◆ Work required
All records below must be retyped exactly.

◆ Dataset excerpts
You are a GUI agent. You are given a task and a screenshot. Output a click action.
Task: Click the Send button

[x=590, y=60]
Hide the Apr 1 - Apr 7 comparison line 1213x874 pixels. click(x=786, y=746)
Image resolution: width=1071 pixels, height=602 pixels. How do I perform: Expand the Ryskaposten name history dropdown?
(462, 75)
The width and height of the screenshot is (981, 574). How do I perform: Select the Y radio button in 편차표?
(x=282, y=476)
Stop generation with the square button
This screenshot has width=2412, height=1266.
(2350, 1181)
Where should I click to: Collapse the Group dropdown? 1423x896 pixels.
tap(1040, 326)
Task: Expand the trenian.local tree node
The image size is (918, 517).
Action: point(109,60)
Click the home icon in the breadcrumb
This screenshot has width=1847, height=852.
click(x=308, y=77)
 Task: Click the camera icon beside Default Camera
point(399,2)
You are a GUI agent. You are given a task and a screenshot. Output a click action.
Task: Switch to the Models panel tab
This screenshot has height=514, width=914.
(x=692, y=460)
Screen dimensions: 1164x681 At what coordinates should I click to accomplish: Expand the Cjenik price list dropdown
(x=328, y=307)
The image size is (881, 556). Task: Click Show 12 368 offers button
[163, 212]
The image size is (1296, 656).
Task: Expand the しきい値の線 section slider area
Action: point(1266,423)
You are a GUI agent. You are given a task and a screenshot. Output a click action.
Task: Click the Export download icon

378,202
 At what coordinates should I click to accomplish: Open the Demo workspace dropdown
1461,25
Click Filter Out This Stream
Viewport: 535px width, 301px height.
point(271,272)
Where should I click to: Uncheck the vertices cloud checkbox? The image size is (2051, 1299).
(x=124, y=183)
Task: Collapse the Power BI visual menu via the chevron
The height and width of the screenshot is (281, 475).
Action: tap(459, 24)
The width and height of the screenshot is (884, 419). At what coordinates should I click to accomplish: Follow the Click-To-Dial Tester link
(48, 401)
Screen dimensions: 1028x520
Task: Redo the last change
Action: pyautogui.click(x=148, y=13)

◆ Result of this task
You are a GUI agent. You are given a task and a screenshot. Output a click action.
Task: Click the Send button

[x=590, y=60]
Hide the Apr 1 - Apr 7 comparison line 1213x874 pixels. click(x=786, y=746)
Image resolution: width=1071 pixels, height=602 pixels. How do I perform: Expand the Ryskaposten name history dropdown?
(462, 75)
The width and height of the screenshot is (981, 574). How do I perform: Select the Y radio button in 편차표?
(x=282, y=476)
Stop generation with the square button
This screenshot has width=2412, height=1266.
(2350, 1181)
Where should I click to: Collapse the Group dropdown? 1423x896 pixels.
tap(1040, 326)
Task: Expand the trenian.local tree node
The image size is (918, 517).
Action: point(109,60)
Click the home icon in the breadcrumb
This screenshot has width=1847, height=852.
click(x=308, y=77)
 Task: Click the camera icon beside Default Camera
point(399,2)
You are a GUI agent. You are given a task and a screenshot. Output a click action.
Task: Switch to the Models panel tab
This screenshot has height=514, width=914.
(x=692, y=460)
Screen dimensions: 1164x681 At what coordinates should I click to accomplish: Expand the Cjenik price list dropdown
(x=328, y=307)
The image size is (881, 556). Task: Click Show 12 368 offers button
[163, 212]
The image size is (1296, 656).
Task: Expand the しきい値の線 section slider area
Action: point(1266,423)
You are a GUI agent. You are given a task and a screenshot. Output a click action.
Task: Click the Export download icon

378,202
 At what coordinates should I click to accomplish: Open the Demo workspace dropdown
1461,25
Click Filter Out This Stream
Viewport: 535px width, 301px height.
point(271,272)
Where should I click to: Uncheck the vertices cloud checkbox? The image size is (2051, 1299).
(x=124, y=183)
Task: Collapse the Power BI visual menu via the chevron
The height and width of the screenshot is (281, 475).
Action: tap(459, 24)
The width and height of the screenshot is (884, 419). At what coordinates should I click to accomplish: Follow the Click-To-Dial Tester link
(48, 401)
Screen dimensions: 1028x520
Task: Redo the last change
Action: pyautogui.click(x=148, y=13)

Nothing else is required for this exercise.